Ta'lîk kıt'a düz satırlar halinde yazılmışsa buna da düz ta'lîk kıt'a adı verilir. Düz kıt'alar, ekseriya hocanın öğretmek üzere talebesine yazdığı meşk kıt'ası olur (Resim 2). Hoca, meşk olarak yazdığı satırlarda harflerin nokta boylarını da işaretlerse, böyle kıt'alara tâlimli meşk adı verilir (Resim 2). Mâil kıt'ada görülen ve muska koltuk yahut köşelik denilen kısımlar bezenmek içindir. Umumiyetle beyit arasına altın cedvel çekilerek kıt'anın iki beyti birbirinden ayrılır. Tezhib edilmemiş, hattâ cedvel çekilmeden bırakılmış ta'lîk kıt'alar da vardır. Mıstarına oturmuş ta'lîk kıt'ada üç köşeli koltukların bu zaviyesi mutlaka 90° olmalıdır.
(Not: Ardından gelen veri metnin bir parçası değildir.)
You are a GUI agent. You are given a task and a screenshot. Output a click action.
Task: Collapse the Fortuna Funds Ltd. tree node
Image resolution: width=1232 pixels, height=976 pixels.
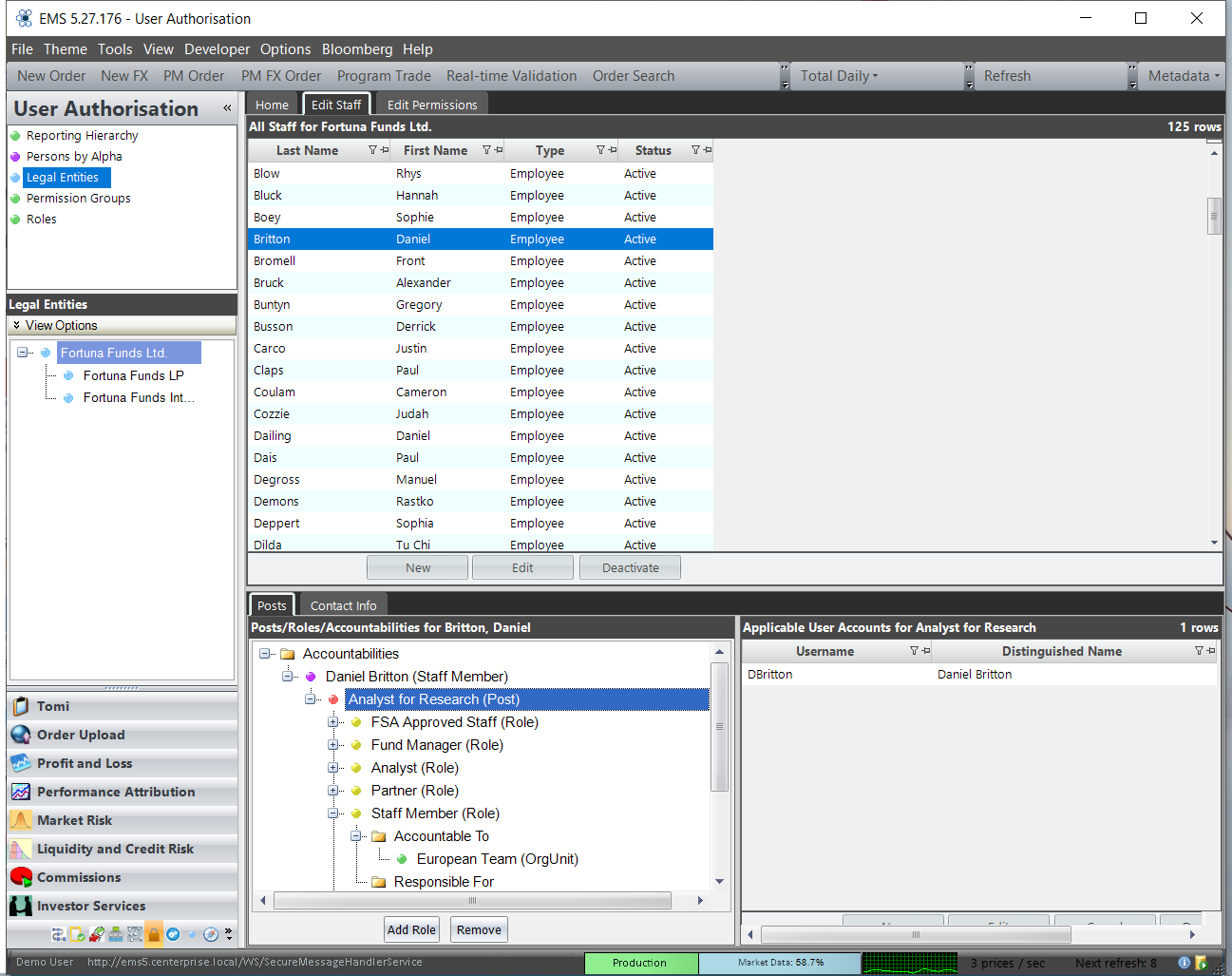coord(23,353)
Tezhibin bozulma devirlerinde bu hususa hiç riayet edilmemiştir.
Hat cinsi tefrîk olunmaksızın, bir hattatın el mahâretini kaybetmemek için yaptığı boş vakit çalışmalarından oluşan ve karalama kıt'ası adıyla tanınan kıt'a tarzının da bâzı meraklılarca mücerred (abstre) resim gibi görüldüğünü -yeri gelmişken- belirtelim (Resim 3, 4). Hattatların bir kısmı bu gibi çalışmalarında harfleri birbirinin üstüne bindirmeyip hepsini görünür şekilde yazmışlardır ki, bunlara karalama yerine temrîn denilmesi münâsib bulunmuşdur (Resim 5).
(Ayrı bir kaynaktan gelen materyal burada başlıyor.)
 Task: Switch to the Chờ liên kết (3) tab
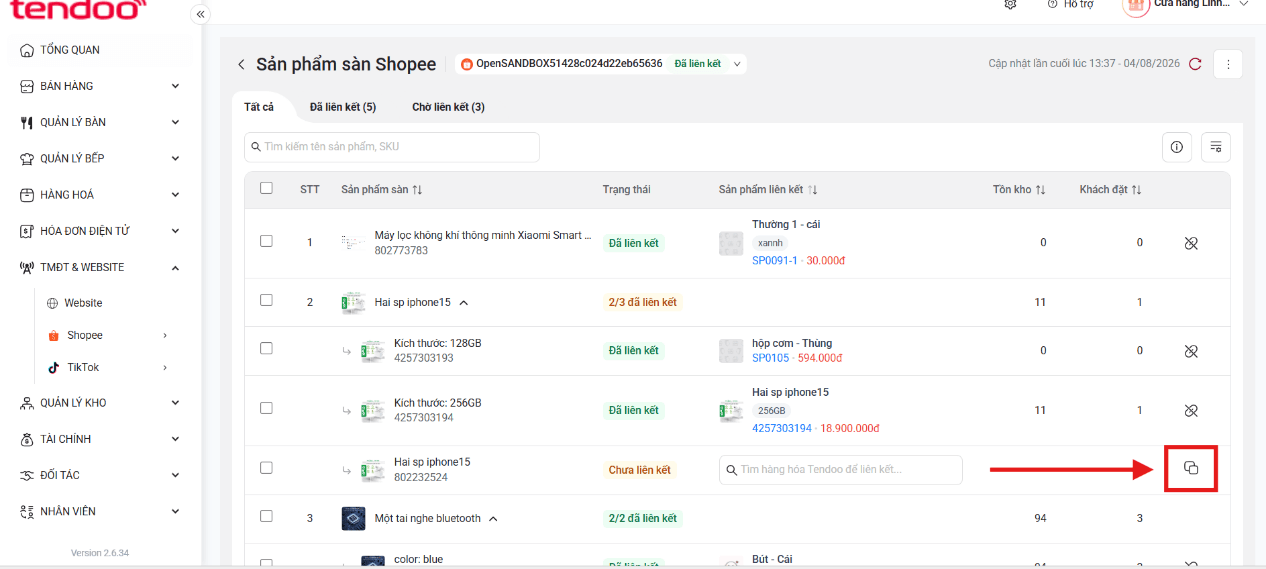pyautogui.click(x=448, y=107)
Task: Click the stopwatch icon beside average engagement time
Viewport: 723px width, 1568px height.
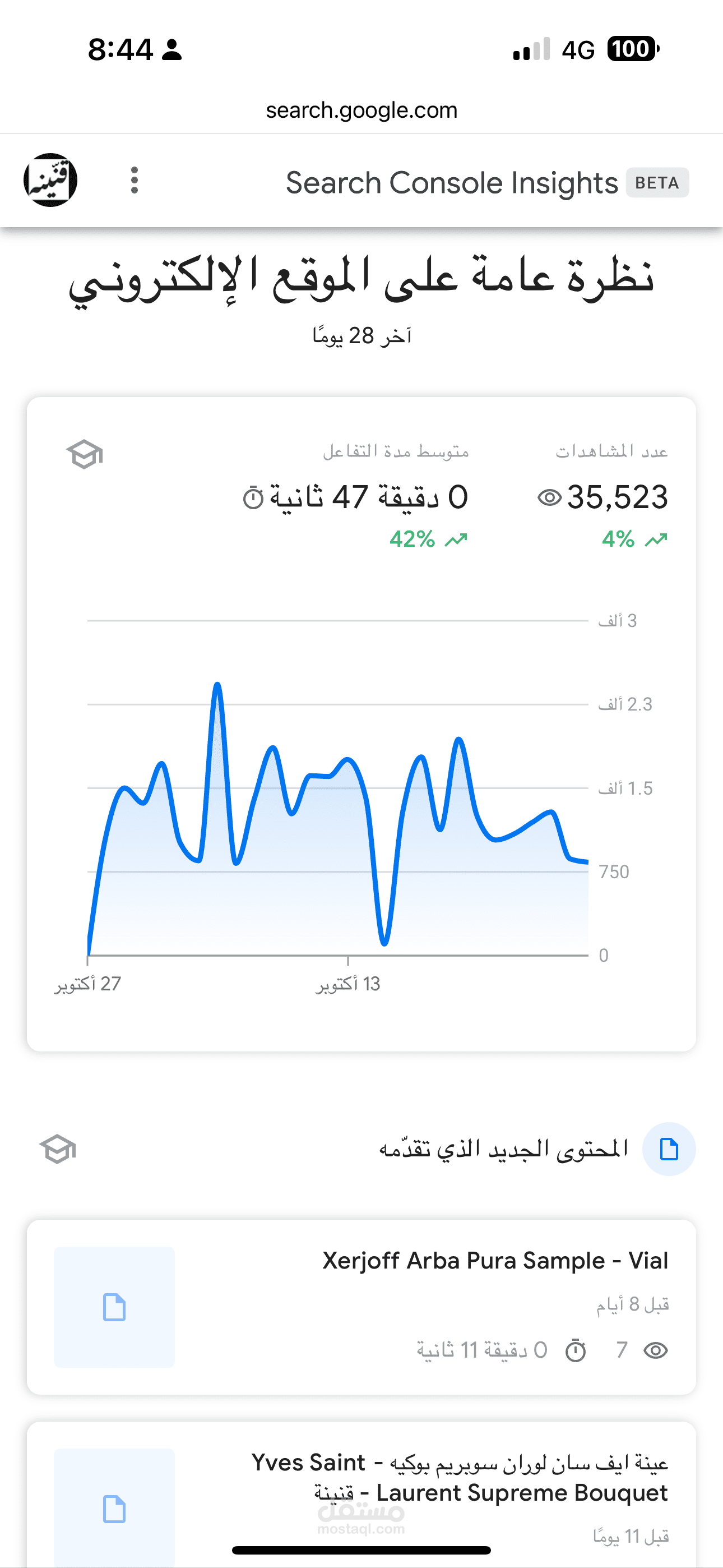Action: (x=253, y=498)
Kıt'alar dört bir yanından bezenir. Tezhip, ebrû kâğıdı, hattâ parlak düz kâğıd bu maksatla kullanılabilir. Yazının çevrelendiği ince şerit halindeki ilk kademeye iç pervaz, daha geniş olan sonraki kısma dış pervaz adı verilir (Pervaz yerine kenar suyu da denir, Resim. 5). İç pervaz, yerine göre bir veya iki ara pervazıyla katmerlendirilebilir. Kıt'aların çoğu bulundukları murakkaanın parçalanarak ayrılması neticesi, ortaya çıkmış ve bunların küçük eb'âdlı levha gibi çerçevelenerek duvara asılmaları âdet olmuştur.
Kıt'alar, sanırım, bundan sonraki murakkaalar bahsiyle tamamlanmış ve daha iyi anlaşılmış olacaktır.
Prof. Uğur Derman
Resimaltları:
R. 1: Necmeddin Okyay'ın (1883-1976) mâil ta'lîk kıt'ası.
R. 2: Hulûsi Yazgan'ın (1869-1940) ta'lîk ile tâlimli meşk kıt'ası.
R. 3: Karalamacı Hamdi Efendi'nin (ö. 1784) sülüs karalama kıt'ası.
R. 4: Veliyyüddîn Efendi'nin (ö. 1768) ta'lîk karalama kıt'ası.
R. 5: Şevkı Efendi'nin sülüs-nesih temrin kıt'ası. Diğer kıt'alarda olduğu gibi iç ve dış pervaz burada da yer almaktadır.